Atenas, 5 de octubre de 769

A pesar de que el cielo plomizo amenazaba con descargar sobre la ciudad de Atenas, Herón e Irene salieron por la puerta Diomeia poco después de la hora de comer. Septiembre había dejado tras de sí lluvias torrenciales que anegaron algunos cultivos al otro lado de las murallas; el río Ilisos había crecido tanto que amenazaba con inundar el antiguo Liceo de Aristóteles. Pero aquello poco importaba a los dos jóvenes que correteaban junto al muro del gimnasio Cinosargo.
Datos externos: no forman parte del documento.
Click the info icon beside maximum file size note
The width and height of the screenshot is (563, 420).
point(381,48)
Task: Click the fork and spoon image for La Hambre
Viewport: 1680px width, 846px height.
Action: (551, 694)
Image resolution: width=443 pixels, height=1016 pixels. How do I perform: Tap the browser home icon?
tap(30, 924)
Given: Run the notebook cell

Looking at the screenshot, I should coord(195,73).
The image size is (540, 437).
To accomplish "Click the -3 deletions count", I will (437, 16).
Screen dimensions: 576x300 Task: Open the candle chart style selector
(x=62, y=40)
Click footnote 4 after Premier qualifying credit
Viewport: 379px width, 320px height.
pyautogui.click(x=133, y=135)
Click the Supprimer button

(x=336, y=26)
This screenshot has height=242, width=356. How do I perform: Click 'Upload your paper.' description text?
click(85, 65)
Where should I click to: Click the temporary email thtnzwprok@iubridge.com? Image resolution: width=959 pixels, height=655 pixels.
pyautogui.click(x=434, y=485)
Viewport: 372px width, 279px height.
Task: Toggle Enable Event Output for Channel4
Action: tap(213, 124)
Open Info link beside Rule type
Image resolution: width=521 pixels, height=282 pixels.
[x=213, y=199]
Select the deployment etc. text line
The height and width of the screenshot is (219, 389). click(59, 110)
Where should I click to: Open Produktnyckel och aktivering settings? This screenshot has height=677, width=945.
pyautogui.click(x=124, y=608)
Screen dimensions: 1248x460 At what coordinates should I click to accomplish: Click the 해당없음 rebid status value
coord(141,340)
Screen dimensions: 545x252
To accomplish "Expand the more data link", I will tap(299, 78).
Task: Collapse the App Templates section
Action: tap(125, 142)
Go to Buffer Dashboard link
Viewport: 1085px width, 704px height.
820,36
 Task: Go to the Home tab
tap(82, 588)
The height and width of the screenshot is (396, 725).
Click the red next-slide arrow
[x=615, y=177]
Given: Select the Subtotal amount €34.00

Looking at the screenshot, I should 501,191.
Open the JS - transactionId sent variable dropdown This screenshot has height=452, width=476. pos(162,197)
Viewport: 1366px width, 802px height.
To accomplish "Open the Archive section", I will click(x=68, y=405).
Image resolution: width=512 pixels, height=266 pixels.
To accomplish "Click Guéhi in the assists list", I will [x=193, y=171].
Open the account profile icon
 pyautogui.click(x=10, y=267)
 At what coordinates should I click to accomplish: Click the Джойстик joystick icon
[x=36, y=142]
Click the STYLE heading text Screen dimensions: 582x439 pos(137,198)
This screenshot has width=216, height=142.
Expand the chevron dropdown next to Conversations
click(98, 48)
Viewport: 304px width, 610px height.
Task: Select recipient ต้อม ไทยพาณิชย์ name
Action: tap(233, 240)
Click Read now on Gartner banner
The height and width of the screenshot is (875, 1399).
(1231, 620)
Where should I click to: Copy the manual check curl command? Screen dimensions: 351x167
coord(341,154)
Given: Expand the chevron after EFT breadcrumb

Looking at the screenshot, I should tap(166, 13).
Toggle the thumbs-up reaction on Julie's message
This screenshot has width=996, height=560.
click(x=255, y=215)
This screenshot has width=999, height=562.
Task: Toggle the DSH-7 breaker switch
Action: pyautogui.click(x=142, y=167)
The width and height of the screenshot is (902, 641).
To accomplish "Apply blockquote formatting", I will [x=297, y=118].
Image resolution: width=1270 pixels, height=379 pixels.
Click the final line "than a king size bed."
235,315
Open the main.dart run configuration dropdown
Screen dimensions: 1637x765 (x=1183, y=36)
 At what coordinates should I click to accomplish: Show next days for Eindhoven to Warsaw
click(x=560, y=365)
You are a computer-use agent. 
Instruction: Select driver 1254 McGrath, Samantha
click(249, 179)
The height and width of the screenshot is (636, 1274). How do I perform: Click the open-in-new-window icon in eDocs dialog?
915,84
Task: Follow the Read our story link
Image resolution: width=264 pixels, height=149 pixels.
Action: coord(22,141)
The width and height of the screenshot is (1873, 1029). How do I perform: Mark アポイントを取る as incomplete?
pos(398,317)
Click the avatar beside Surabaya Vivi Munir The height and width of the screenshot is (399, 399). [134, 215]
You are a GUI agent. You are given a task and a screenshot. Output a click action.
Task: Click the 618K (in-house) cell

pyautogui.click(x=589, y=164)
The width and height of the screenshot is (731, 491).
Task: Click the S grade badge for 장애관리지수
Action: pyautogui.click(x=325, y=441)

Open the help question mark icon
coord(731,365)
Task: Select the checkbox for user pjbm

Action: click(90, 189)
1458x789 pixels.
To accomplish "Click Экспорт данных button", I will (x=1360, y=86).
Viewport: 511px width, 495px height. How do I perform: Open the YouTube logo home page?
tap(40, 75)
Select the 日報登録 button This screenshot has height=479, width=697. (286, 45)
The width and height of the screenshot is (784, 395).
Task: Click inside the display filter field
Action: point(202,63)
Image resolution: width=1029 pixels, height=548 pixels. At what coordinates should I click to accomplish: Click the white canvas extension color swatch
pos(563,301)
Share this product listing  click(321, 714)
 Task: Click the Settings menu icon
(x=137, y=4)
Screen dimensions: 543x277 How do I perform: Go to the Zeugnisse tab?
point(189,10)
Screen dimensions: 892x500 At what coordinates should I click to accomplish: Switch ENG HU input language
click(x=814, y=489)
Por suerte nadie los vio adentrarse en los jardines que se extendían en la falda del monte Licabeto al tomar el camino que se elevaba hacia el vetusto templo de Zeus.

—Ven. Sígueme —ordenó Herón, abandonando el sendero.

Irene lo observó. Sonreía y le alargaba una mano ya con medio cuerpo entre los árboles que se perdían en la ladera de la montaña. Echó un vistazo a un lado y a otro, no había nadie.

Una ráfaga de viento desordenó su melena oscura y la esparció por la preciosa estola de color granate.

—¿Adónde me llevas?

—Te dije que era una sorpresa, quiero enseñarte algo —contestó Herón al tiempo que movía la palma de la mano en el aire, en un gesto que invitaba a la confianza.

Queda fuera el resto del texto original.